2011年7月3日日曜日

俺の名は勘九郎(67)

市役所の会議室に二人きりだったので、つい気安くなりがちだったが、それでも蔵島や部内の先輩としゃべるときよりはいくぶん気を使いながら、山崎は話した。
「はあ・・・?」
いきなり何を言い出すのかという顔の神田に、山崎はシャワールームのカーテンが尻にペタリと張り付く現象のことを説明した。

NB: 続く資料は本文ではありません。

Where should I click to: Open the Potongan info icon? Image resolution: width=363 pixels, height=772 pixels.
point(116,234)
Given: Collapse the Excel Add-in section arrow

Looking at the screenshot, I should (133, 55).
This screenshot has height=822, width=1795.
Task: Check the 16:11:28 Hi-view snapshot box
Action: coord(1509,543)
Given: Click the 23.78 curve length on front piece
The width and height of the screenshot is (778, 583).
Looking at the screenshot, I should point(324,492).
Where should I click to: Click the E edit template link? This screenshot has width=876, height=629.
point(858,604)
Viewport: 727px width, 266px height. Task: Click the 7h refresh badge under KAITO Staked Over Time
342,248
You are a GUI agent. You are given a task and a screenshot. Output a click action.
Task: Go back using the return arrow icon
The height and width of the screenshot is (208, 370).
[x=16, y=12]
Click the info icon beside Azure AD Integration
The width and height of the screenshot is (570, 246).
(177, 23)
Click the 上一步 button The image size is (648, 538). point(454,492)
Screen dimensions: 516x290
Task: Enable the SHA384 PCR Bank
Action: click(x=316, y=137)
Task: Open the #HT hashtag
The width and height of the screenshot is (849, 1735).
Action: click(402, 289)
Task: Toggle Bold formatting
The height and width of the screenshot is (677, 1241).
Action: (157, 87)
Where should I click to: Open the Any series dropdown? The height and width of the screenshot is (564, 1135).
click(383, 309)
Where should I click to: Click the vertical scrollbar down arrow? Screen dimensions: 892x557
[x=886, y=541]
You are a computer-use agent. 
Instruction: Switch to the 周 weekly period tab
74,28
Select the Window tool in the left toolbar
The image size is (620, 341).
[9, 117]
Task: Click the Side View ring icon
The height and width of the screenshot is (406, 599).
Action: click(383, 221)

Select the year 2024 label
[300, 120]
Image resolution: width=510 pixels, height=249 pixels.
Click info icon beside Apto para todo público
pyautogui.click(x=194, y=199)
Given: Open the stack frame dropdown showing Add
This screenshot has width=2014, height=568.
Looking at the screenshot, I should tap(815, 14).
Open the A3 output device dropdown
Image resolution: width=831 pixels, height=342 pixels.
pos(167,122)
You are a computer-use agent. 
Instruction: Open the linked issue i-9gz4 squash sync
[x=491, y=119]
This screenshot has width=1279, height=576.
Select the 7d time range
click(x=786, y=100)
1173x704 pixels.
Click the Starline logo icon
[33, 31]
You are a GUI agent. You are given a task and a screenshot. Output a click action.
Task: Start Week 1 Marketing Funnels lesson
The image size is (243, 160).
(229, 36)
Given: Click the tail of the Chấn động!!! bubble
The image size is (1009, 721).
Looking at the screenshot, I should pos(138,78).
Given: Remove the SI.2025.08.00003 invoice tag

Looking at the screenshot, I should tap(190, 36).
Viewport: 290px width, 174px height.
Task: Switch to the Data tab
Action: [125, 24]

「ああ、それなら『ベルヌーイの定理』で説明できるんじゃないかな」
「エッ!もう誰かが発見しちゃってる法則なんですか?」
「スイスの人だったかな。シャワーを出すと空気の流れるスピードが変わるから、それが気圧に影響して起こる現象だと思うけど、気になるんだったら、調べてみなよ」
「そうだったんですか。世紀の大発見かと思ったのに。」
「江戸時代に生まれてたら、山崎さんの名前が物理の法則に付いてたかもしれないね」
「いや、ビジネスホテルがないと無理なんで、江戸時代じゃダメだったと思います」
「ハハハ、もっともだ」
「それより神田さん、さっき言ってたリゾートランドプランでしたっけ?それって観光地開発かなんかですか?」
「山崎さーん、営業マンなんだから、そこにすぐ食いつかないと」
「すいません。昨日の夜からずっと興奮してたもんで」
「しょうがないなあ。平成のベルヌーイに敬意を表して、教えてあげようか」
そう言って神田は、F市が計画しているリゾートランドプランのヒントを山崎に教えた。それはまだ具体化する前の段階だったが、山崎は初めて自分の手で掴みつつある都市開発の情報に、もう一度胸を震わせた。